The facility configuration or shape combined with dock door placement can allow one to design a tight, efficient, economical operation, but the wrong facility or design within can result in unnecessary constraints making it more difficult to operate efficiently and it more costly to do business.


- A deep narrow building can be a nightmare for a distribution operation because of forced long travel distances for all products (whether fast, medium, or slow selling products) through a long path to and from the dock. It can support a manufacturing operation very well as product moves continuously with no back tracking over long continual distances from raw material storage to production to WIP to final assembly to storage or staging to shipping.

- A squarer shaped building and/or with dock doors on a wide side wall will allow many fast moving items to be stored close to and opposite receiving and shipping doors which shortens travel paths from and to the dock which optimizes distribution. But will cause too much back-tracking, truncated production lines, and longer travel distances for manufacturing.

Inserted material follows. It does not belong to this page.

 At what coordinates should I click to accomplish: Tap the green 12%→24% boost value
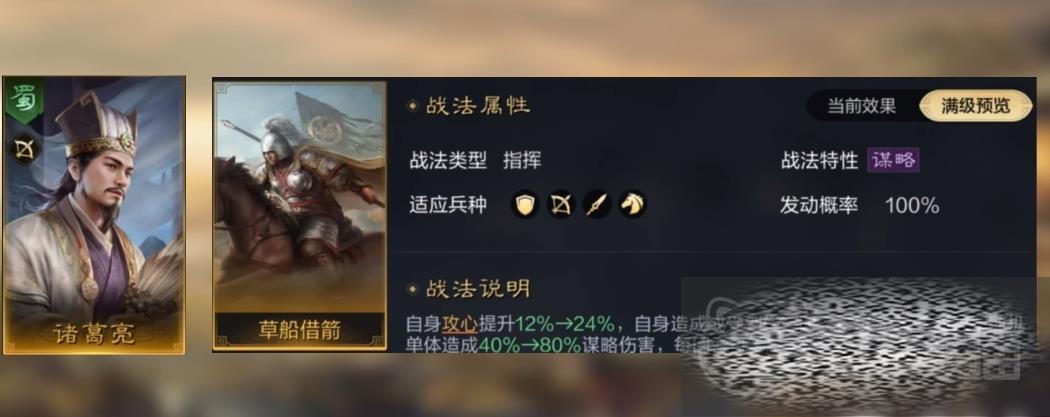click(x=565, y=324)
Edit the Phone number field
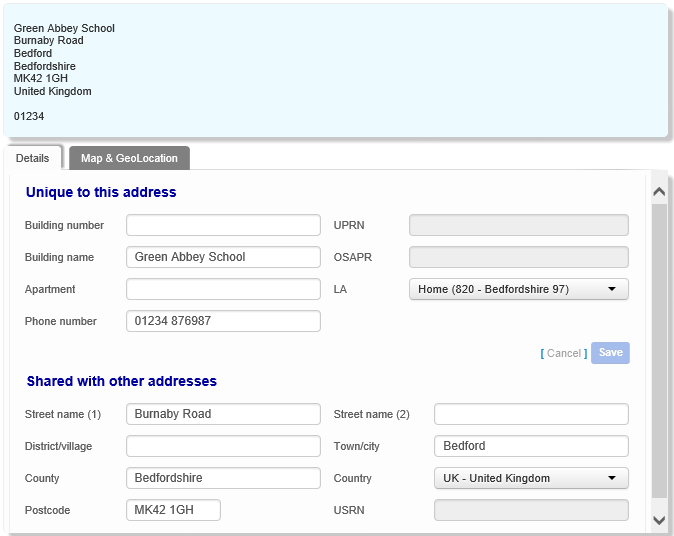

When acquiring a building one should look for column spacing that will support planned operations, not be an obstacle to them.


- It is important to know required aisle sizes (very narrow, narrow, wide, etc.) for the selected lift truck equipment and be sure the building columns ideally are placed in the pallet rack flue or within the rack if need be to support your layout. Ideally columns will support a narrow aisle system in one direction and very narrow aisle system in the opposite direction for optimal flexibility.

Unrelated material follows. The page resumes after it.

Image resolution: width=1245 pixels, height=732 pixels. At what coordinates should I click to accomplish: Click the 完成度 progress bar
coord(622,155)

- In a distribution operation, too many columns or poorly spaced columns can result in wider than desired aisles being required to bury columns within pallet rack causing wasted space and added costs for staff and equipment.

- In a manufacturing operation, too many or poorly spaced columns can interfere with production lines or block proper placement of large machinery or conveyors.


Optimal ceiling heights are subject to specific operational requirements.


- A manufacturing company may do well not to pay a premium for a building with tall ceiling heights when most operations take place on or close to the ground.

- An importer will do well to acquire a taller building as the extra safety stock required (additional travel time to the facility from overseas) can be stored in the upper rack levels allowed by a taller building. This can also reduce the amount of square feet required.

- A distributor might have a combination of low and high ceiling height requirements (lower for non-pallet rack areas) or acquire a taller building with the potential to use a mezzanine for future growth.

A detailed study may be required to determine optimal ceiling heights relative to costs.


Improper dock placement and/or design can be most costly.


- When sizing a new building many companies in an attempt to save space plan docks that are too small resulting in staged inbound or outbound freight blocking functional aisles and leaving no room for potential cross docking.

- Buildings with all dock doors on the same side of the building support distribution as faster moving products can travel shorter distances to and from the dock while manufacturing may experience extra looping or backtracking.

- Buildings with dock doors on opposite sides of the building support manufacturing by allowing continuous flow from one side of the building to the other, but make distribution more costly as fast moving items must travel the length of the building from receiving to storage to shipping rather than be stored close to the dock. It is preferable for a distributor to only use dock doors on one side of such a building rather than both sides.


Choosing the right building with characteristics that support the operation rather than constrain it are a key component in a distribution or manufacturing center becoming a profit center.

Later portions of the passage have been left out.